Memorial Blood Centers is a blood bank in Minnesota, United States. It is a division of Innovative Blood Resources (IBR), and supplies blood to hospitals and clinic partners, national blood centers, biotechnology companies, research institutions, in the US and abroad.

The blood bank is a member of America's Blood Centers, the Minnesota Hospital Association (MHA), American Association of Blood Banks (AABB), and Blood Centers of America. It is not affiliated with the American Red Cross. IBR was formed in 2010 as a merger of Memorial Blood Centers and Nebraska Community Blood Bank to mitigate the increasing costs of blood collection and testing.
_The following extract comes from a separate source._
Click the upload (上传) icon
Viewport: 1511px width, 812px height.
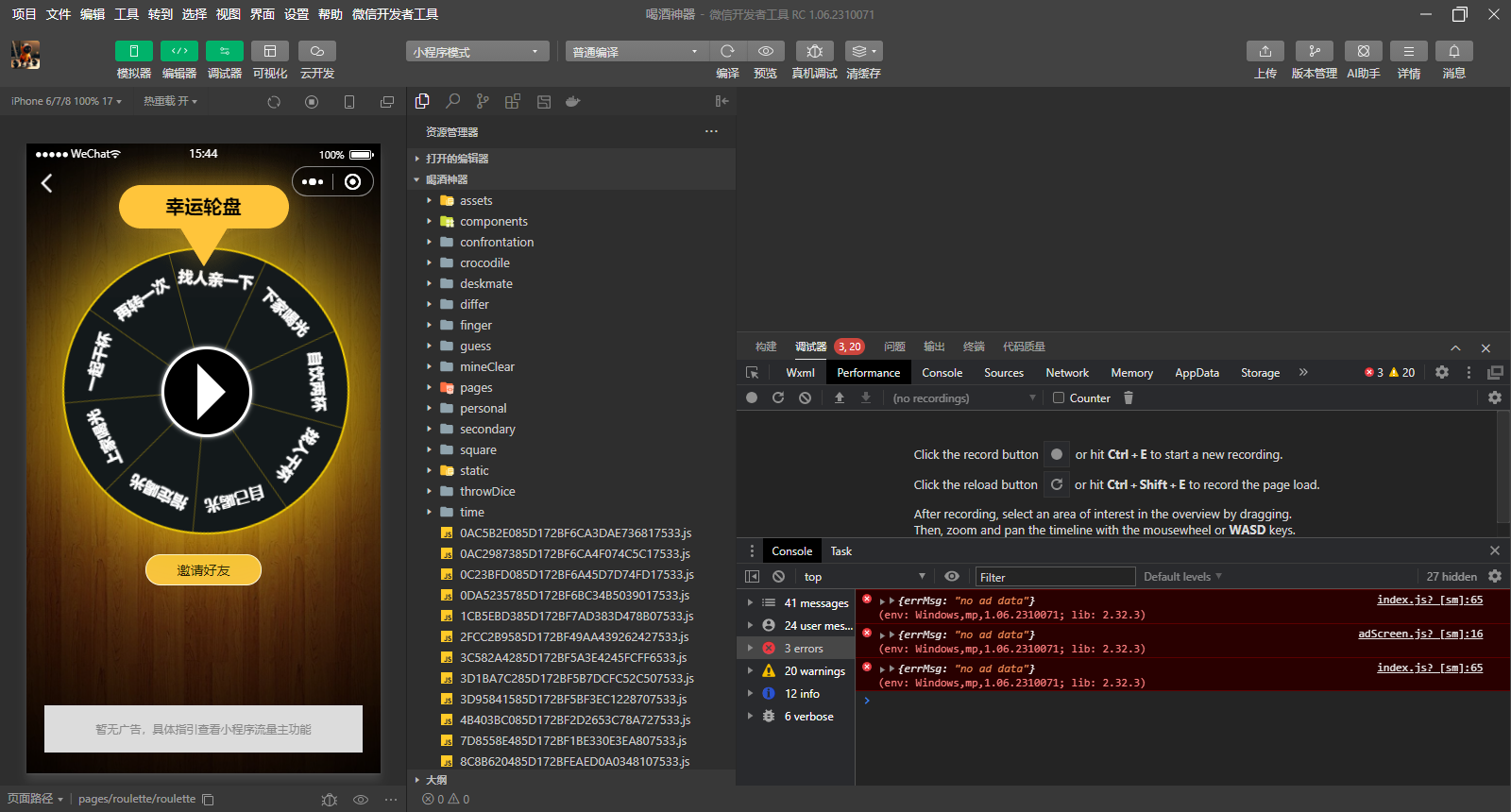click(x=1265, y=51)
It formed a strategic partnership with New York Blood Center (NYBC) in 2016 to give them access to blood donors in the Midwestern United States.

==History==

Formed in 1948, as War Memorial Blood Bank, the name was changed in 1985 to Memorial Blood Centers.
In 1992, the Minnesota Supreme Court reviewed the case of testing blood by donors when a woman was infected with HIV because she received two units of packed red blood cells. The two units of blood were sent by Red Cross to Memorial under terms of a reciprocal blood-sharing agreement. Memorial stored the blood until it was sold to Fairview Southdale Hospital for the woman's transfusion.
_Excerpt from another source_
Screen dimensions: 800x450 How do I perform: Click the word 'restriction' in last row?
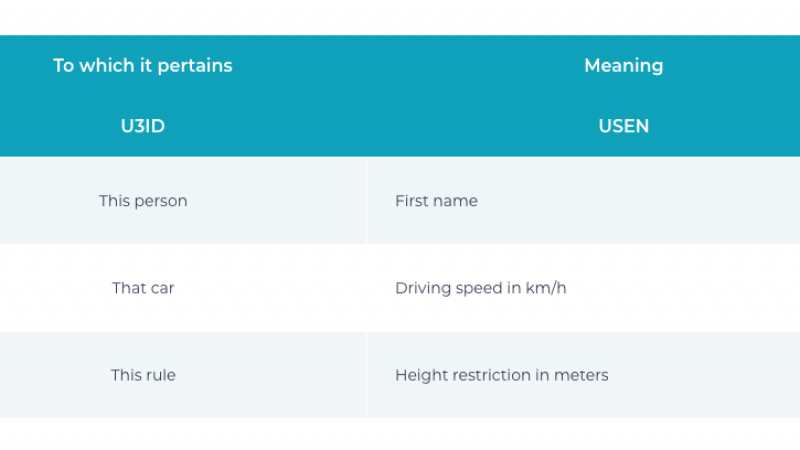(481, 375)
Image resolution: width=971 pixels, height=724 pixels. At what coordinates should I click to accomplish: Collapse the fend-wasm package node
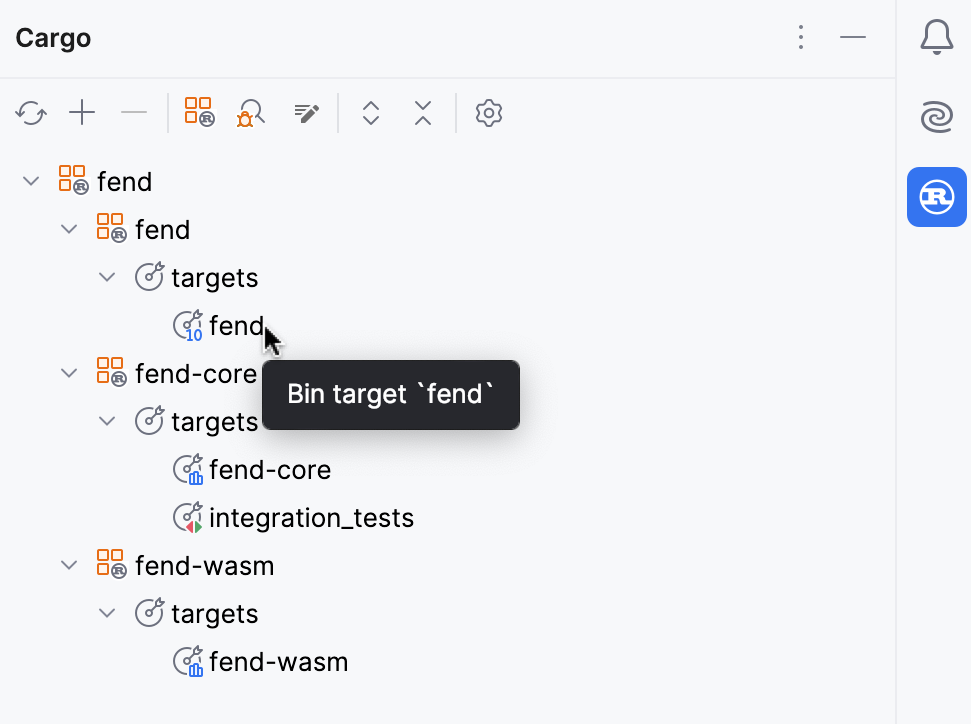coord(69,565)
In 2000, additional donor centers opened in Hibbing, Coon Rapids, Virginia, Eden Prairie, and Bloomington. MBC moved to a new headquarters in St. Paul, with new laboratory facilities to provide infectious disease testing and transfusion consultation, participating in the rare blood types donor program, and providing families and organizations with parentage testing and medical testing services for immigration to the United States.
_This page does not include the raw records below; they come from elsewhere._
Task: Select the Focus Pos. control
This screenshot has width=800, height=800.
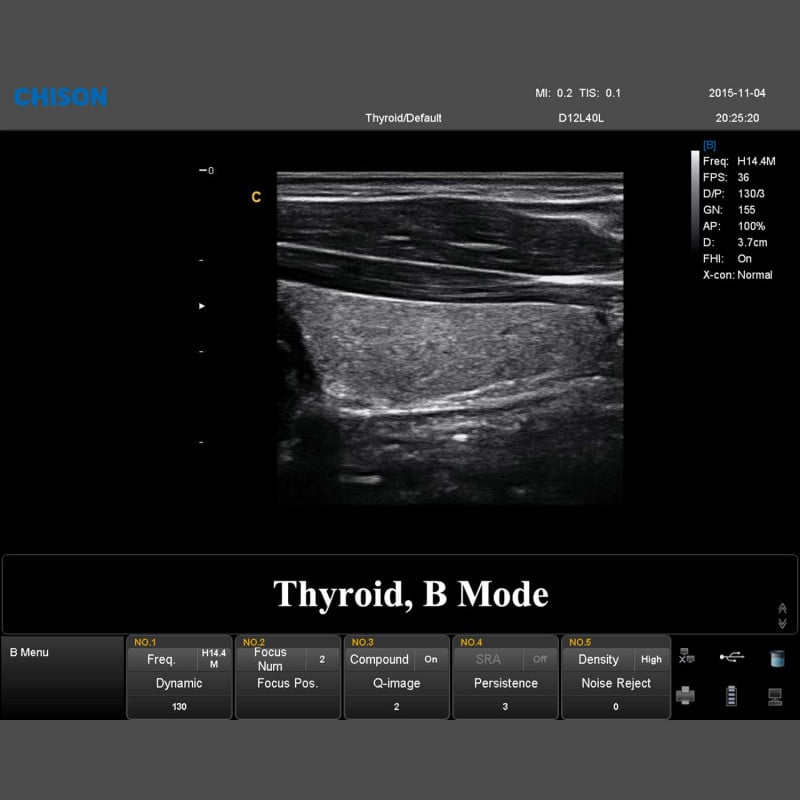Action: pyautogui.click(x=287, y=683)
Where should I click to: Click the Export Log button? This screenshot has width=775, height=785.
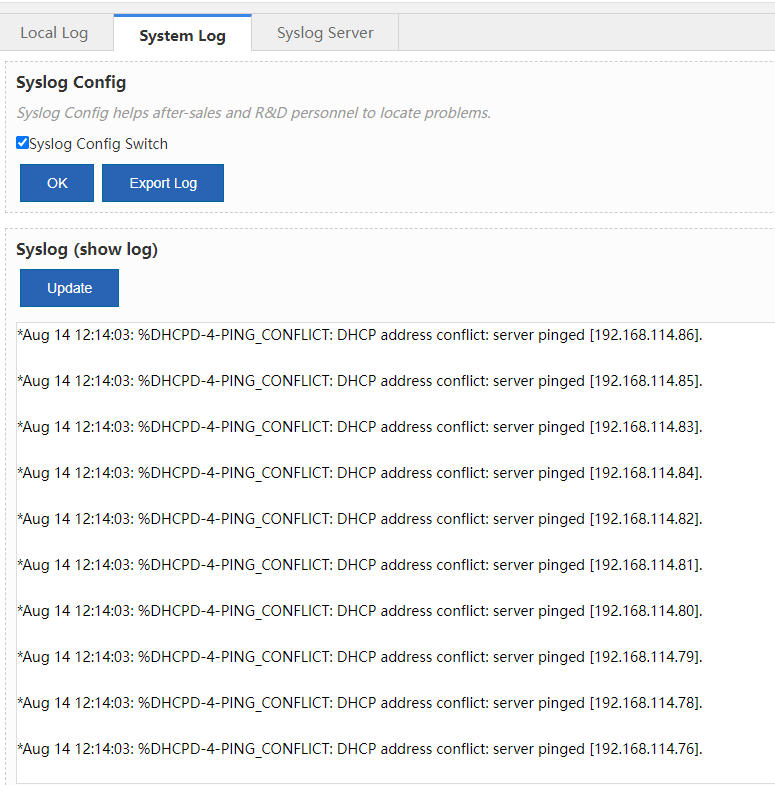click(x=163, y=183)
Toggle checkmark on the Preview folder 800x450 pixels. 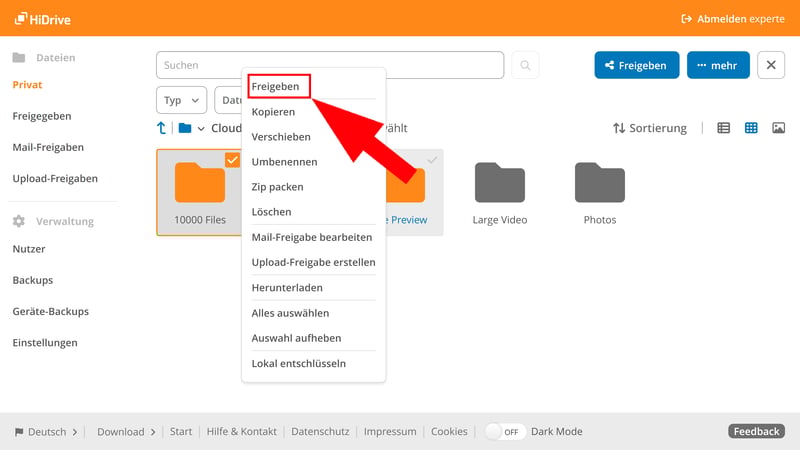(x=432, y=160)
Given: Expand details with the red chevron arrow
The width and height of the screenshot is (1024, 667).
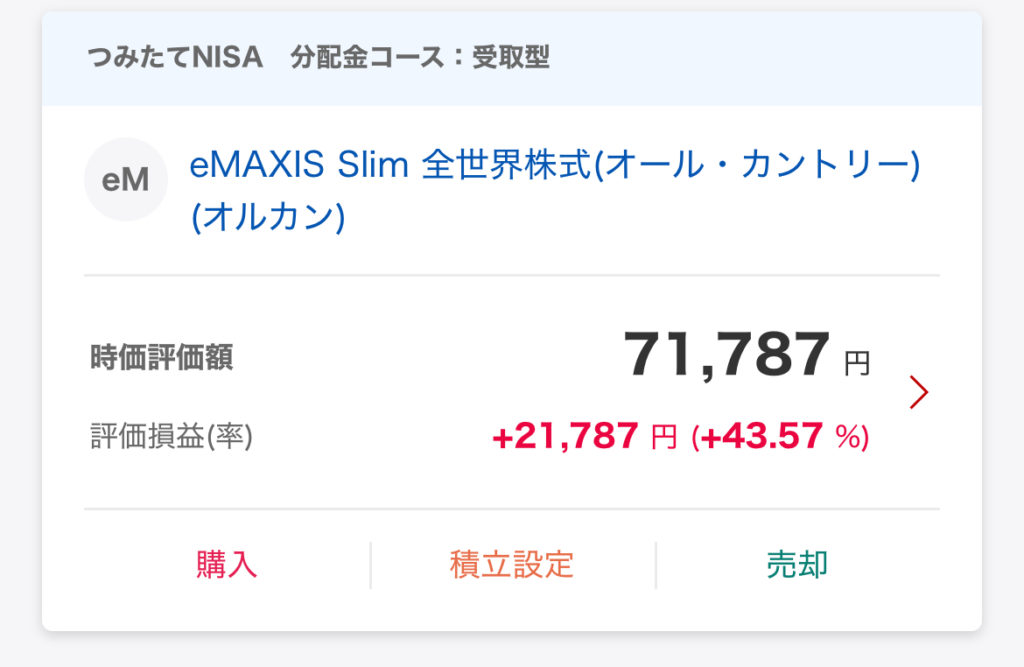Looking at the screenshot, I should [x=919, y=392].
MBC was named Associate Member of the Year in 2007 by the Minnesota Hospital Association (MHA), and was among the first group of blood centers in the nation to implement ISBT 128, an internationally standardized blood product labeling system designed to improve quality and safety. Blood donations surpassed 125,000 in 2008 and increased 20% from 2006 to 2009. MBC also received the 2008 Minnesota Quality Award.

In August, 2007 the I-35W Mississippi River bridge in Minnesota collapsed, and MBC supplied blood to the nearest hospital, Hennepin County Medical Center. As a result of 72 hours of continuous national publicity, MBC received over 11,000 phone calls in the two days following the disaster. The usual collection of about 400 units/day was doubled to almost 800 units and on the second day after the disaster (August 3, 2007) the blood center issued press releases stating that the immediate needs had been met.

In December 2007, a laptop was stolen containing MBC donor's personal information, resulting in a data breach affecting 268,000 MBC blood donors The laptop included US Social Security numbers, which MBC had been using to verify that donors were eligible to donate blood. Following the theft, Memorial stopped using Social Security numbers to identify donors.

In 2008, the Minnesota Twins and Memorial Blood Centers created "First Responder's Day".

In 2010, MBC received the Minnesota Quality Award. In 2012, MBC merged with Nebraska Community Blood Bank. In 2014, Memorial Blood Centers began providing blood type O negative red blood cells to air ambulances. It began screening for babesia in 2015 and zika in 2016.

In 2015, Donald C. Berglund, CEO was compensated $342,201 salary plus $112,297 for a total compensation package of $454,498. Dr. Jed Gorlin, medical director, received a salary of $378,685 and $78,911 to total $457,596. This surpasses the $150,000 median non-profit organization salary in the Twin Cities by 205%.

==Laboratory services==

MBC conducts medical research at the Pelham Boulevard office in St. Paul, and develops blood products which are tested and processed.

MBC works with Be the Match, the National Marrow Donor Program to provide collection, processing, cryopreservation, storage and infusion support services.

MBC staff also provide continuing education and transfusion support consultancy.